In recent years, challenging problems such as human-computer interaction, information retrieval systems, and personal assistants have led to an increased interest in providing machines with the ability to learn and use models of human behaviour. Of particular interest is the modeling and recognition of human intents in their daily routines. Recently a new class of personal assistants that are capable of addressing users’ information needs proactively is emerging. These systems can assist people by recommending the right information at just the right time and help them in accomplishing tasks.
Knowledge workers spend the majority of their working hours processing and manipulating information. These users face continual costs as they switch between tasks to retrieve and create information. While users interact with their digital devices (desktop computer, mobile), they leave behind fine-grained traces of interaction patterns. The ability to learn from user interactions promises pathways for solving a number of problems and improving user satisfaction and in case of office workers, improving their work efficiency. In the COADAPT project, researchers from Aalto University investigated the possibility of a system that will record in detail how users (specifically knowledge workers) perform their digital tasks, and intelligently leverage that information to increase their efficiency and productivity. The work done in the entity recommender system, combines human-computer interaction and machine learning to understand the user intent of doing the tasks at each time instant and recommend more relevant entities to the user related to each task.
An interesting research question in this domain is whether it is possible to build a system that can foresee what information objects and entities users are likely to need while they are doing their tasks, hence setting proactive recommendations to assist users with them. Such augmentation of human memory can effectively serve as a solution in preventing failure to recall previous information they used.

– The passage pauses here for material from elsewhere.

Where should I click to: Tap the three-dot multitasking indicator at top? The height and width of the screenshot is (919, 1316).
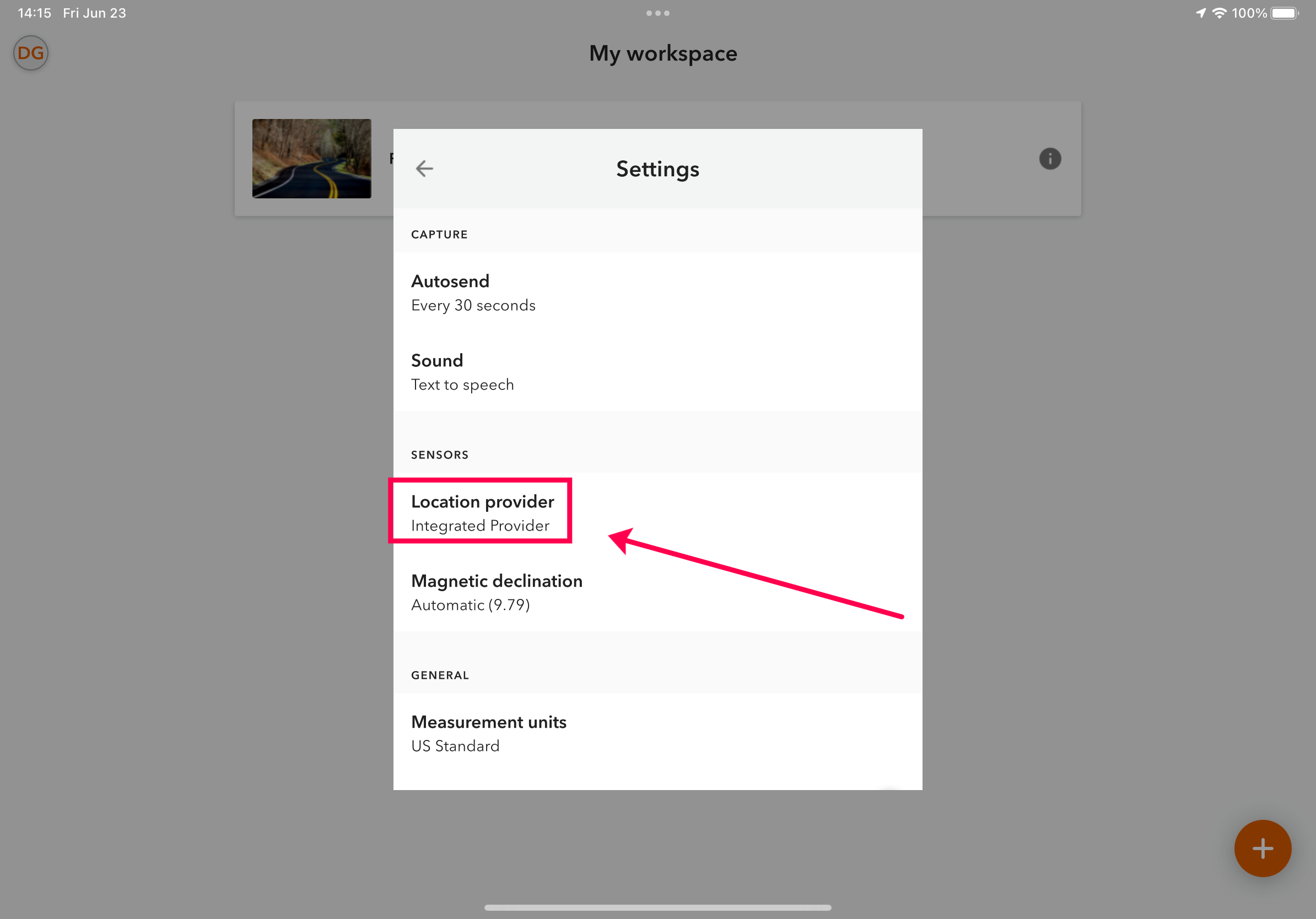coord(657,13)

Together with the University of Helsinki, we considered how we can design intelligent user interfaces to make knowledge work less challenging and more productive. This system will be able to continuously monitor the digital activity of the users and based on the current content of the user’s digital activity it can model the user intention and then recommend different types of entities (e.g., people they contacted, tools and applications they used, files and documents they opened, and topics and keywords of their task) that can have a concrete influence on users’ tasks. The development work in COADAPT will include the creation of an actual deployable system, scalable in types of entities that can be recommended. This system is able to predict the future information needs of the user given previous behaviour and the feedback received from the user.

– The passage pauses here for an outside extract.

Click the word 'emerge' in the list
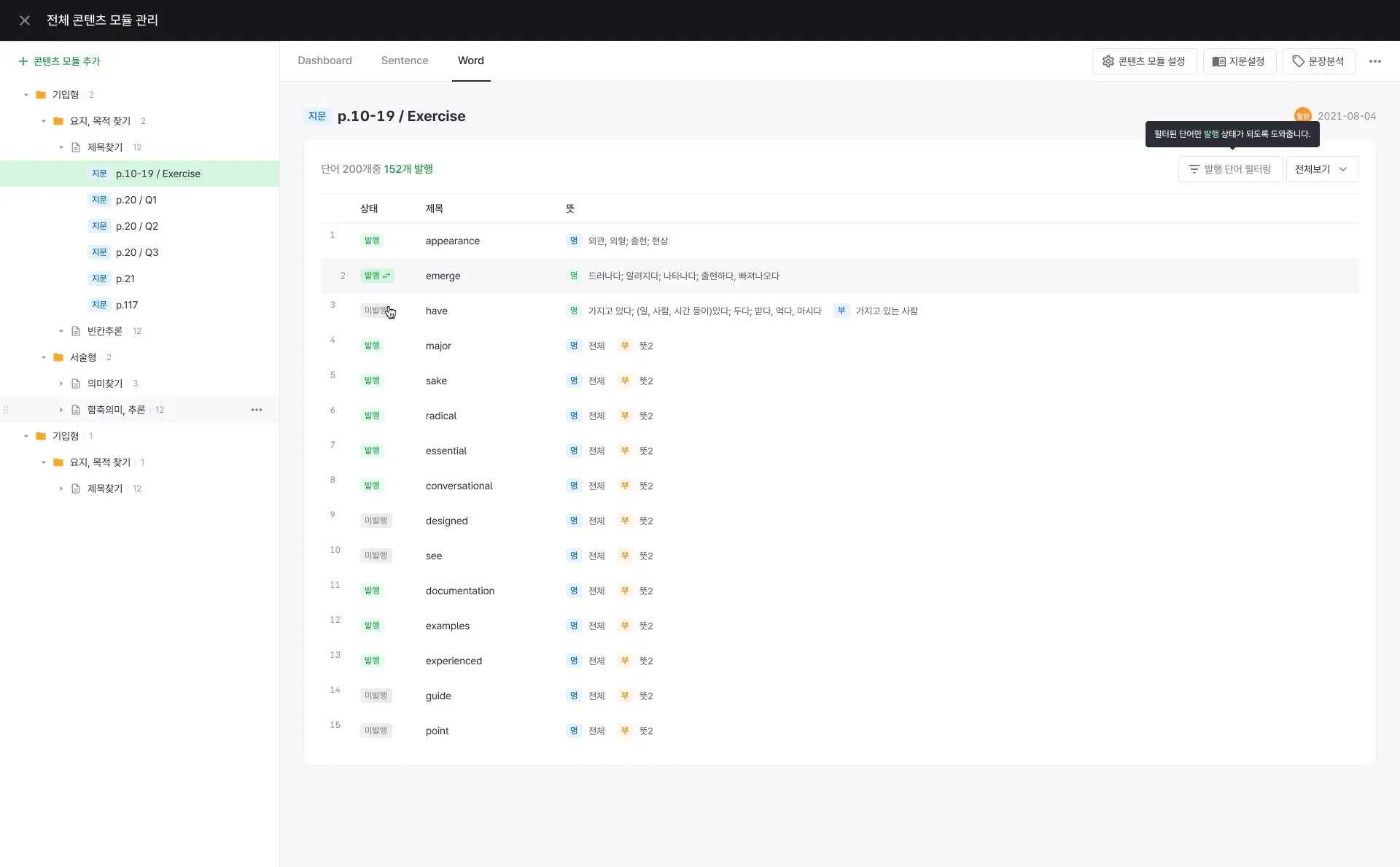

Machine learning for user modeling
For the successful implementation of such functionalities, the Entity Recommender system first needs to understand what is the user context. We define the context of the user as all entities extracted from the digital activities of a user’s computer at each time instant. Imagine you are writing an email to your colleague about a specific task. The user context at that specific time instant, is: email application, contact information of the colleague, and keywords extracted from your email. Since the number of extracted entities from the user’s screen at the monitoring phase is huge ( in our case study about tens of thousands), the context vector needs to be converted into a lower-dimensional latent space. Using Machine Learning techniques together with observed data, researchers have developed methodologies for training computers to get this ability. There are different techniques in natural language processing that can be used for this purpose, such as Latent Dirichlet Allocation, Latent Semantic Analysis, etc.

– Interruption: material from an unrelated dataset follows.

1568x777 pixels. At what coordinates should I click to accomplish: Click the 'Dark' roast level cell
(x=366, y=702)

Next, computers need to infer the user intent from contemporaneous entities for a computational understanding through mathematical analysis. We connect the lower-dimensional contexts to entities of interest (intent) by making an intuitive linearity assumption between relevance of entities and contexts. In addition to the context, we also utilize the user feedback on recommended entities as another learning component. However, this learning signal is very rare and the users are not providing explicit feedback very often. Finally, using Bayesian analysis and defining appropriate priors and likelihood functions for different learning signals (the user’s context as well as user’s feedback) the system can recommend more relevant entities to the user. In the above example, imagine if you and your colleague are working on a document together and you want to attach the file of that document to your email, based on the current context, the recommender system should be able to recommend that file to you along with other relevant entities.
The implemented Entity Recommender system is able to anticipate user’s needs and respond with information appropriate to the current context. The results achieved so far demonstrate the viability of the approach by showing the added value provided by entity recommendation in terms of discovery of novel and relevant entities. More importantly, it is to discover how usefulness and influence of recommendation on the user real-life tasks, leading to improved user experience in completing the tasks.